# start of GIVEN DATA

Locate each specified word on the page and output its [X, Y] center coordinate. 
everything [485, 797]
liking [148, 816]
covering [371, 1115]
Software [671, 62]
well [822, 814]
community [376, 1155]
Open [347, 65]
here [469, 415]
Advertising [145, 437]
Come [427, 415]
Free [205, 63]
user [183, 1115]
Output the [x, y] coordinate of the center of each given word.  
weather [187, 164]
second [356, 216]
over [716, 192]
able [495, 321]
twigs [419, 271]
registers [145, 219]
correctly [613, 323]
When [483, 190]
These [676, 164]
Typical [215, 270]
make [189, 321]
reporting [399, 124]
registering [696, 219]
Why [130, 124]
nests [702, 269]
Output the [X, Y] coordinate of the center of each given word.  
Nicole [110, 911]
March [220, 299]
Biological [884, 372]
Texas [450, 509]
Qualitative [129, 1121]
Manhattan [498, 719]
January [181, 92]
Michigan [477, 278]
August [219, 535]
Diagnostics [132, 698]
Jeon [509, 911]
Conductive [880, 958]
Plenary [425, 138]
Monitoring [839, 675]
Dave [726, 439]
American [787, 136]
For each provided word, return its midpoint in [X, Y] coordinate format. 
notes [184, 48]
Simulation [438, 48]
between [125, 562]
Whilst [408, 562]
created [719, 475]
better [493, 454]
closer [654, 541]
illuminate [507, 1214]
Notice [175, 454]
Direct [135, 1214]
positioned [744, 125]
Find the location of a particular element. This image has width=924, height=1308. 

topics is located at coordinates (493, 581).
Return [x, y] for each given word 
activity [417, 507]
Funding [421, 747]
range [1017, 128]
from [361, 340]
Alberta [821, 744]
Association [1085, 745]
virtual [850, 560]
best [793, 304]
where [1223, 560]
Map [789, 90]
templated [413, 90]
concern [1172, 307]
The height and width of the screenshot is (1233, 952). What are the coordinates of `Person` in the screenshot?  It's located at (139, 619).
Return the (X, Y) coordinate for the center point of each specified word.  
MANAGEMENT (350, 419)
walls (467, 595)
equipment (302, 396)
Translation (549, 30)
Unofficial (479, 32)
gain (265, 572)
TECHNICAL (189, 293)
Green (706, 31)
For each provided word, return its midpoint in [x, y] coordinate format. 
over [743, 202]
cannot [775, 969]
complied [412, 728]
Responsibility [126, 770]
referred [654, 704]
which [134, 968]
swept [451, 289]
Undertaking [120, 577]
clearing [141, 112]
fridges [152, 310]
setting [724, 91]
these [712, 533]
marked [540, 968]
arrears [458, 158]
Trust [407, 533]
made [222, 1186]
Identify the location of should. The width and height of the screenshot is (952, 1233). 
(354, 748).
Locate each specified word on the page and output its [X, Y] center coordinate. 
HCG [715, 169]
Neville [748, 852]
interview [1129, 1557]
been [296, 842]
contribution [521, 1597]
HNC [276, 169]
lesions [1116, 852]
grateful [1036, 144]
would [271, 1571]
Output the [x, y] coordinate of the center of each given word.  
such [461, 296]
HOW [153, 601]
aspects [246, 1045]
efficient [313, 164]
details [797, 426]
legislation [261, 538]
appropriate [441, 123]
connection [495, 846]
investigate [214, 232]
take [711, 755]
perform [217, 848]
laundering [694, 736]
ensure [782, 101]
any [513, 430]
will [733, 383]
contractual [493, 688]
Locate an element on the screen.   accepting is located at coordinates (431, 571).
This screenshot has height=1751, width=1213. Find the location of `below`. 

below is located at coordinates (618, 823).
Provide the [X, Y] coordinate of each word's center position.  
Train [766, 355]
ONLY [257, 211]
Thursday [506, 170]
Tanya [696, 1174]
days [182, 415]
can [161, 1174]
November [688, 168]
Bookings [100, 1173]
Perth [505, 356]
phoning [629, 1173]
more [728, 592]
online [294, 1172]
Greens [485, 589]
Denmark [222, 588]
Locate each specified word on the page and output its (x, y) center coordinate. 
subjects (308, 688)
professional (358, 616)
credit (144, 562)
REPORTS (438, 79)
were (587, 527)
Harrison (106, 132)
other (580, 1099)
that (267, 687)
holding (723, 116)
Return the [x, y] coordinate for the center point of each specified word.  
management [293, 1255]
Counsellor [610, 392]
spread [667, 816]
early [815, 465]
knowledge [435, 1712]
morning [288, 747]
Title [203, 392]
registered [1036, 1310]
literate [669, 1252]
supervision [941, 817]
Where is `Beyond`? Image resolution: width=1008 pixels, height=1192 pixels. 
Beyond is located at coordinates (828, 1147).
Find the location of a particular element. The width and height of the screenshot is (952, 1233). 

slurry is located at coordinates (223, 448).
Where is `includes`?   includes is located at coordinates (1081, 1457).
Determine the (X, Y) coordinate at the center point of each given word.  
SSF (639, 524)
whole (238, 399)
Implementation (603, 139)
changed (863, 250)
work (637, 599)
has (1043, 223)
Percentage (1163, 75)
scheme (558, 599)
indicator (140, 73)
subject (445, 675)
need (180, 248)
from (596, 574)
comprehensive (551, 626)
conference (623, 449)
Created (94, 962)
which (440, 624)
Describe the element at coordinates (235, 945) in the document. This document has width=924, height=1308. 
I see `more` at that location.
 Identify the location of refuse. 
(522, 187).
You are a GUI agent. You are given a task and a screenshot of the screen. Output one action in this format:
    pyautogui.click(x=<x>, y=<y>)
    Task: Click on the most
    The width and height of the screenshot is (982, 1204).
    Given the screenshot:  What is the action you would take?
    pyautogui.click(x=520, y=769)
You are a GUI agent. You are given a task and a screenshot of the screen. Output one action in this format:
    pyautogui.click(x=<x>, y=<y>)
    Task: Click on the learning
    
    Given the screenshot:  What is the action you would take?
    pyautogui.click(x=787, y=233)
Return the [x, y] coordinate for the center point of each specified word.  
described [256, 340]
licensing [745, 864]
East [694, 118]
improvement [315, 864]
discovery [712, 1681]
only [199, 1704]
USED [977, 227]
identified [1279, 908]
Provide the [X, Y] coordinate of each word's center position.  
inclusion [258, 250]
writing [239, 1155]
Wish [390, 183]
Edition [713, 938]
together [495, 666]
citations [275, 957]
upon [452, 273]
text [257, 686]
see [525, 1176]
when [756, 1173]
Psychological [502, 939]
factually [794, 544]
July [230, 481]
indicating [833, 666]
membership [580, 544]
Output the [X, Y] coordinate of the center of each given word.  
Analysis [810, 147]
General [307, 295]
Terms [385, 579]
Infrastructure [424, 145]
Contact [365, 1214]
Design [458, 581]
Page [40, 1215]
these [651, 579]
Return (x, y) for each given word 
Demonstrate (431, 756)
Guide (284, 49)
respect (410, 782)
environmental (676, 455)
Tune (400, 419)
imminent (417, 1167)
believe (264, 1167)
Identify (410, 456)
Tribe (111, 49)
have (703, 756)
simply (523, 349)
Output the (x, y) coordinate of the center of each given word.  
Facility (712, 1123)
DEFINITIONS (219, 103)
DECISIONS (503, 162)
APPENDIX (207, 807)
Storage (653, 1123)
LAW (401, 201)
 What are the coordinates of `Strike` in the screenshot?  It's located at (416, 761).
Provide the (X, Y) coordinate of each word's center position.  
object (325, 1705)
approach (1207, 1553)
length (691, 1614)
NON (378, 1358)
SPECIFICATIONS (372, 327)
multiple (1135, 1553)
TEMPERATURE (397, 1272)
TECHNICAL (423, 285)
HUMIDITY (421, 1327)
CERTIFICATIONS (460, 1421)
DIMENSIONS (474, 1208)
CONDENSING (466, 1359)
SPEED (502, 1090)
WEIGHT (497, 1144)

# end of GIVEN DATA

* **AIM OF THE TASK**
Rewrite the stretch of entries from "Title [203, 392]" through "Beyond is located at coordinates (828, 1147).", swapping "literate" for "educated" and keeping everything else the same. Give only those lines.

* **EXERCISE OUTPUT**
Title [203, 392]
registered [1036, 1310]
educated [669, 1252]
supervision [941, 817]
Where is `Beyond`? Image resolution: width=1008 pixels, height=1192 pixels. 
Beyond is located at coordinates (828, 1147).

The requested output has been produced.